One of the requirements of phase 2 is the ability to move ETH quickly from one shard into another shard. Though cross-shard transactions in general are possible through application of the usual receipt mechanism, with the protocol itself needing only to provide access to each shard’s state roots to each other shard, cross-shard ETH requires a little more enshrined in-protocol activity. The reason for this is that we need to keep track of how much ETH there is in each shard, and we need an enshrined mechanism for preventing replay of cross-shard transfers.
The usual receipt-based mechanism does solve this, but it does so by having a state tree of “already consumed receipt IDs”, which would be considerable complexity to add to a currently nominally stateless system. The reason this receipt ID tree is required is that we allow receipts to be consumed out of order. That is, if Alice sends a transaction from shard A -> B and then Applebaum sends a transaction from shard A -> B, it’s possible that Appelbaum’s transaction gets received in shard B first.
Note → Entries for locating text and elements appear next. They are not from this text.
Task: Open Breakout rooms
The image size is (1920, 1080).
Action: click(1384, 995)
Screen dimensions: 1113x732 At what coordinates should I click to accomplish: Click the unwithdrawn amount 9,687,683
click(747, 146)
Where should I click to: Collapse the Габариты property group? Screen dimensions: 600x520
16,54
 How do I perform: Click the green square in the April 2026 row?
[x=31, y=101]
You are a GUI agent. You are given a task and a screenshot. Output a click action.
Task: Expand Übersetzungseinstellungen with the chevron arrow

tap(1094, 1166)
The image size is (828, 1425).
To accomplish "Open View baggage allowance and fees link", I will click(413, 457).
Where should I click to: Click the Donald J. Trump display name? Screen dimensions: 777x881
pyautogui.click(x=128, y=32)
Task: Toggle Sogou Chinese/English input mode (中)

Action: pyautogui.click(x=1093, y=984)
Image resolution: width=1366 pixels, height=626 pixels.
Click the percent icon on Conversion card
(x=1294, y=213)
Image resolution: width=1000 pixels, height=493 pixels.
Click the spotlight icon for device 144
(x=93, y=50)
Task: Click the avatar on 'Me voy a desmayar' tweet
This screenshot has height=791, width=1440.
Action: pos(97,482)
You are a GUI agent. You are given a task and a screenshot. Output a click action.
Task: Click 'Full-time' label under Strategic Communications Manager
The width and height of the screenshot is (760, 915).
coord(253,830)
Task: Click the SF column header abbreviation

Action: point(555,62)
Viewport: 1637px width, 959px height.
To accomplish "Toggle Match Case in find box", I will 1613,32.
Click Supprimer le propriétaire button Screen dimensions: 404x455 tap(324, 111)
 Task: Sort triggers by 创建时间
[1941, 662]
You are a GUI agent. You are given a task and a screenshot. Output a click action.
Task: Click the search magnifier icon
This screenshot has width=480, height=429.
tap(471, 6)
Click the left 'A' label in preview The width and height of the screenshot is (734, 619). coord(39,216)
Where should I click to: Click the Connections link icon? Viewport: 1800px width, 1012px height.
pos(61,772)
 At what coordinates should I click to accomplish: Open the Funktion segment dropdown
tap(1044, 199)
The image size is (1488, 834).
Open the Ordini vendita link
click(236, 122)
This is necessary because with the gas-market-based approach for handling receipt-consuming transactions, it’s possible that Alice may decide to just not pay for the transaction to finish the transfer on shard B.
So a question arises: can we replace the mechanism for handling receipts with one where receipts are processed sequentially, so we only need one state variable for “the ID of the receipt shard B last received from shard A” that can just be incremented?
That is, every shard A maintains in its state, for every other shard B, two values: (i) the nonce of the next receipt that will be sent from A to B, and (ii) the nonce of the next receipt that will be received from B to A.
The answer to “who pays for it” is easy: the second half of processing a cross-shard transaction free (block producers would be required to process a certain number of receipts from other shards per block), with the rate-limiting done by charging fees on the source shard of the receipt. However, this has a major problem: what if one does a (possibly accidental, possibly intentional) DoS attack on a specific shard by sending receipts to it from all shards?
N shards sending N receipts each would impose O(N^2) load on the destination shard.
To solve this, we could impose the following mechanism. Every shard is required to process up to N receipts (eg. N = 64) in a block; if there are fewer than N receipts from other shards to process, it can use Merkle proofs from other shards to prove this. Each shard continually relays to the beacon chain the total number of receipts it has processed, and this is used to provide an updated “gas price” for sending receipts to that shard. For example, the gas price could be increased by 10% for each block that a shard’s receipt processing queue is full, up to a maximum of N. This ensures that at the extreme a DoS attack eventually fails to increase the length of a receiving shard’s queue, so each message gets processed, but it’s always possible to send a transaction that does some minimal amount of cross-shard activity. Alternatively, shards will already need to publish their EIP 1559 gasprices to the beacon chain to process block fees; this fee can be dual-purposed for this function as well.
If we have this mechanism for sending ETH cross-shard, we could also dual-purpose it for general-purpose receipt-sending functionality, creating an enshrined guaranteed cross-shard transaction system. The main challenge is that to compute the effect of receipts, we need someone to voluntarily provide Merkle witnesses of state. If full state is not enshrined, one cannot force this at protocol level; but what one can do is add a requirement of the form “in order to include one of your own transactions, you must also provide witnesses for a cross-shard receipt that is in the queue”.